Local news has been battered over the past two decades. The rise of the internet shredded some of the long-held monopolies of newspapers and local TV stations on news and classified ads, while social networks like Facebook, Nextdoor, and Citizen have increasingly pulled in reader attention for neighborhood updates. Newspapers have closed, journalists have been decimated, and there are increasing numbers of “news deserts” with no coverage whatsoever.
At the same time, there is a creator revolution underway right now in online media. Audience development, community, and subscription are coming together in fresh ways that seem particularly opportune for local journalism today. Will these new sets of tools finally allow for the rebuilding of local journalism after the last era of hollowing out?
Overstory Media Group (which goes by the expressive OMG) believes precisely that the software tools and business models have been honed to dramatically change the equation for local news. Co-founded and led by Farhan Mohamed, who was formerly editor-in-chief of Vancouver-focused news site Daily Hive, the company operates 10 local news brands and has hired 30 full-time employees as it creates a sustainable and dare I say profitable approach to local media.
“I had my own email newsletter when I was a kid,” Mohamed recounts. I “saw a gap: no one is telling me what is happening around me.” To get a sense of the bootstrapped nature of the operation, he sent the newsletter through Hotmail, and he eventually migrated into the modern world of local journalism. What he found was distressing. The “user experience is terrible, stories are terrible… I don’t know how normal people do this,” he said.
He saw an opportunity in starting over with the basics of what local news means for its own community. “I come from a background of community building, rather than just the news and journalism,” he said. He felt that there was a model of using modern internet technologies to allow readers to be stakeholders in these news operations.
He ultimately linked up with Andrew Wilkinson, who runs Tiny Capital, a fund that buys tiny internet businesses and scales them up while allowing their original founders to exit. He had created a newsletter-driven publication called Capital Daily to cover the developments in Victoria, British Columbia. Very quickly, the publication started getting tens of thousands of subscribers, all for a region with just a few hundred thousand people in it.
Mohamed and Wilkinson came together to found OMG and start to scale the Capital Daily model to more publications.
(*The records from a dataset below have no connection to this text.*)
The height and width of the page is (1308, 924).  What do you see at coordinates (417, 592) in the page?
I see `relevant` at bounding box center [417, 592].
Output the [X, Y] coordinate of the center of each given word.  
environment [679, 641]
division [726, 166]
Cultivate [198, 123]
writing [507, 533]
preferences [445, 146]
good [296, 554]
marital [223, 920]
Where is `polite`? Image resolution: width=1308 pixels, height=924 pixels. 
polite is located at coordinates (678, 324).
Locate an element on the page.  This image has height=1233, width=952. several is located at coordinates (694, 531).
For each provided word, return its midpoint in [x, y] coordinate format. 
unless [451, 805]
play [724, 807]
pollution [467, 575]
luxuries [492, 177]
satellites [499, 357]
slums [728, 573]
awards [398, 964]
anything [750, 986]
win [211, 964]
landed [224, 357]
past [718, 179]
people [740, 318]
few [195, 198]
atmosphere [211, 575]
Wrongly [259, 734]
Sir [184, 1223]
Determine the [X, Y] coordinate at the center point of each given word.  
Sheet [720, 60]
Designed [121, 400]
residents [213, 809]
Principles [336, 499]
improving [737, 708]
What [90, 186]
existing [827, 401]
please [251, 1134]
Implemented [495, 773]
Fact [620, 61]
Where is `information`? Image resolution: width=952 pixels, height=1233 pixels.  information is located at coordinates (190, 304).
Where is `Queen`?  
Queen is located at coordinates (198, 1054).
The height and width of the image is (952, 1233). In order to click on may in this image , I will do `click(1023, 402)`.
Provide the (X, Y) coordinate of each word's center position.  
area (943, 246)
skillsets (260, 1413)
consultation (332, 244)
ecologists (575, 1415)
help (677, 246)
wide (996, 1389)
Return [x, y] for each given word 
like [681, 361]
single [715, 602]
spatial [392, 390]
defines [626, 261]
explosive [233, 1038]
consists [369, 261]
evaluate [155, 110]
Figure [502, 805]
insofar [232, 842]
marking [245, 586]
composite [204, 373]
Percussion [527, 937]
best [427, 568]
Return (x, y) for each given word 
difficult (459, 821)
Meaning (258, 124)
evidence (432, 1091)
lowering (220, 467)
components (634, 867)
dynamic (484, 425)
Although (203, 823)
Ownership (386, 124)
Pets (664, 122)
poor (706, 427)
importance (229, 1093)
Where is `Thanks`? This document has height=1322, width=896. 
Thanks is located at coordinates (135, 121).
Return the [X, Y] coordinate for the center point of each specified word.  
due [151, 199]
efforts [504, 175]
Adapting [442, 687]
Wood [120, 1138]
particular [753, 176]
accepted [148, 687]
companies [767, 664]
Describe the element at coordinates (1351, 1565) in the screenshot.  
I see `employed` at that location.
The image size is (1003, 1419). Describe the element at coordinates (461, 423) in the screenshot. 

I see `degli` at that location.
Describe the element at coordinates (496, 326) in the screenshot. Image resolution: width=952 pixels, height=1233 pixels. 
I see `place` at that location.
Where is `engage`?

They built out a tech stack centered on Pico, which just closed a new $6.5 million seed round last month, and also designed growth and brand playbooks for switching on new brands.
The goal with each new brand is to get to breakeven as quickly as possible. “We have our models and projections on how long it takes to get a brand sustainable, and with each brand, we are refining that model,” Mohamed said. “Maybe it’s not 12 months to sustainability, but 10 months or even 9 months.” His goal is ambitious: he wants to get to 50 brands and 250 journalists by 2023, and “I also think we could get to 100 brands.”
While the company has what I would dub playbooks, it understands that not every brand is going to be identical. It has a basic structure for how each brand should be built and what cadence new stories need to be delivered, but it is also flexible in responding to the unique needs of each new audience it brings to the table.
For journalists, the company’s pitch is centered on stability and focus on growth. “You have editorial control, you just do what you need to,” he said. “We can help you… we know what is going to work” when it comes to building out community and growth marketing. Perhaps most valuable for journalists is the community of other reporters who are walking the same path and are confronting similar challenges as they expand their communities and subscriber bases.
While the company has been exclusively focused on Canadian brands so far, covering cities as diverse as Vancouver, Victoria, Fraser and Calgary, it also sees opportunities to export its model outside the great white north. “We’ve had conversations with people in the States, in Southeast Asia, in Europe,” Mohamed says.
Obviously at this point, a certain cynicism can enter into any analysis of local news, what with decades of misfires and overly-optimistic dreams of success amidst the rubble of legacy publishing empires. But OMG has a bit of that pop that says, this time, it might just be different.